[WORK ITEM] Note each line in the data holding the string "height" and report it.

[EXTRACTED INFORMATION]
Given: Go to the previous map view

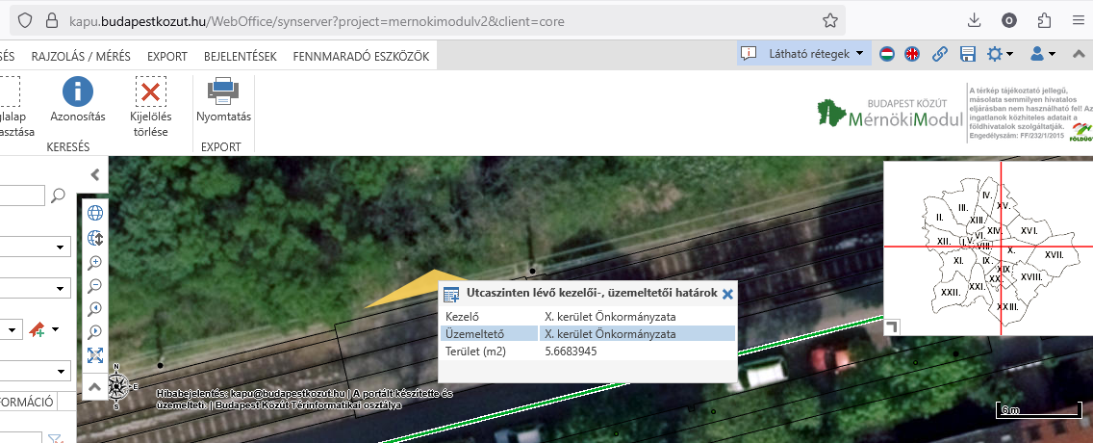Looking at the screenshot, I should tap(94, 309).
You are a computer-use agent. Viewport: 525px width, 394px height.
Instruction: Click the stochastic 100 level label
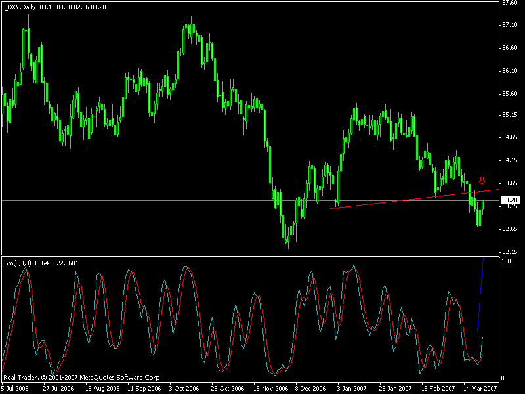click(507, 262)
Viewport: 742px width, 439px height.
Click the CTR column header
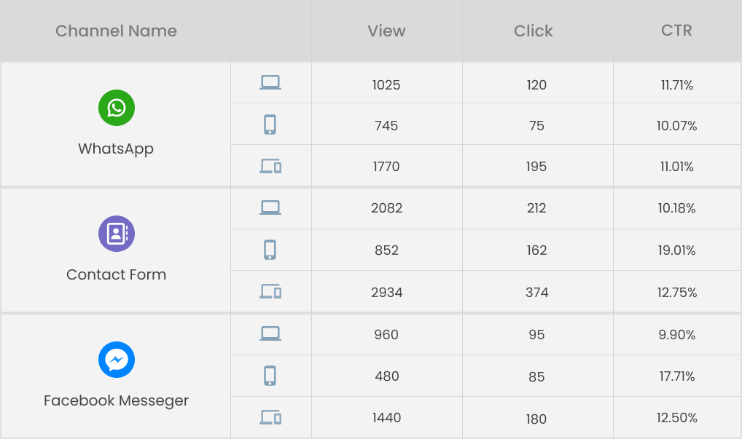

[ANSWER TO THE PROBLEM]
You are a computer-use agent. Viewport: 525px width, 394px height.
Viewport: 742px width, 439px height.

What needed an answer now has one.